"Refusing Them the Right to be Hurt"

 This is a letter I received from a fellow writer and reader of my blog after I talked last week about one reader's reaction to A Very Little Princess, a young novel of mine some adults consider too painful for young readers.

bk_honorThank you, Moira. I will let your good letter speak for itself:

Dear Marion Dane Bauer,

Your latest webpage column, “Really Touched Me,” really touches me in a very pertinent way right now.

The book I’m writing was originally going to be short and about a single incident. I reread “On My Honor” for inspiration. But, quite unexpectedly, my book grew, collecting and incorporating characters, scenes and life experiences I’ve gathered over the decades. I love the story, and I love writing it, but one thing is always at the back of my mind. The story has to do with a girl who’s 11 and 3/4ths (she would insist that I mention the 3/4ths) who must make a choice about facing a grim reality of life. The choice is imposed upon her by a beloved aunt. My protagonist mulls over it for days, and, thinking that since what she must do is deemed of no consequence by two kids her age and by adults whose opinions she’s asked for, she decides. Her choice blows up her interior world. But no one else thinks it should bother her, and certainly not as much as it does.

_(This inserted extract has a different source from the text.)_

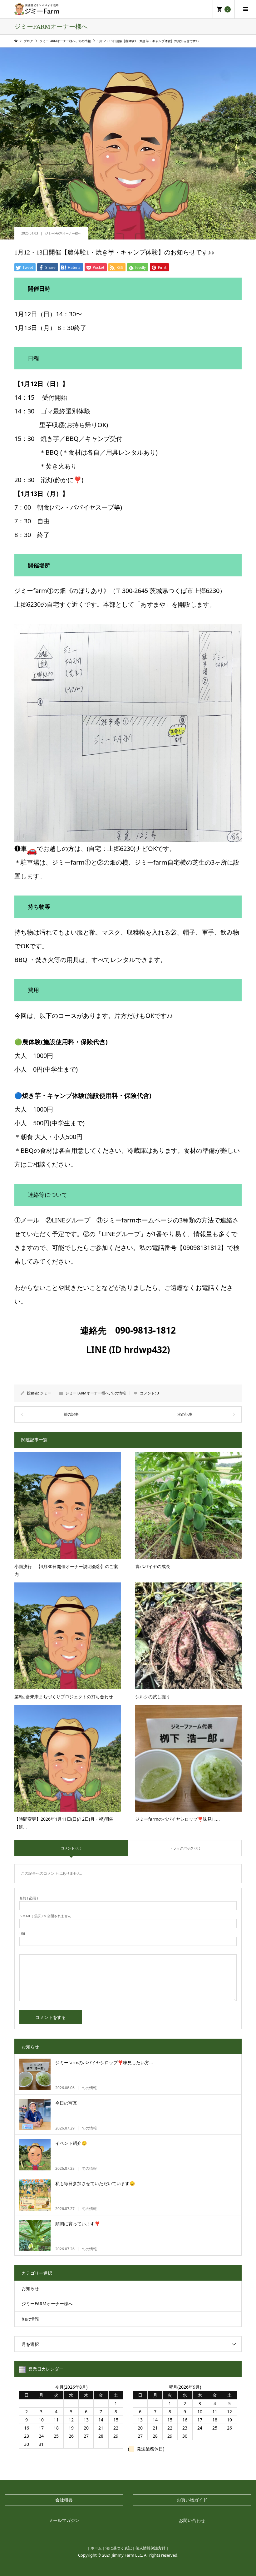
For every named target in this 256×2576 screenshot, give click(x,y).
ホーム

If I write it well, I hope that the reader feels my protagonist’s moral and ethical crisis and the pain that comes with it. But what lingers at the back, and often in the front, of my mind is, will it hurt children? Should I protect children from this pain? Will parents and possibly librarians and booksellers be as angry with me as they are with you about “On My Honor” and “The Very Little Princess?”

Nothing can stop me from writing the story—I love it too much, I want to share it, and one of my particularly aggressive characters would NEVER let me rest if I didn’t—but now and then I think, “Maybe I should just self-publish it and give copies to friends. Would an agent or publisher even want to read the entire manuscript about a girl who must choose whether to kill, and what a person should feel about killing?” But now I ask myself what you ask in your column, “… should the book have been withheld from those who would be touched, who would, perhaps, even grow a bit larger emotionally for accompanying this story journey?”

Your column reassured me that, whatever the outcome concerning finding an agent or a publisher, and any future reactions from adults, I have no choice but to allow my character to make *her* choice. With fictional children, as well as real ones, to refuse them the right to be hurt in learning the whole of being alive is to restrict the quality of those lives.

Thank you, thank you for your column. It’s just what I needed to read just when I needed to read it.

Very best regards,

Moira Manion

And Moira, I'm sure your story—with all its pain—will be exactly what some young readers need as well.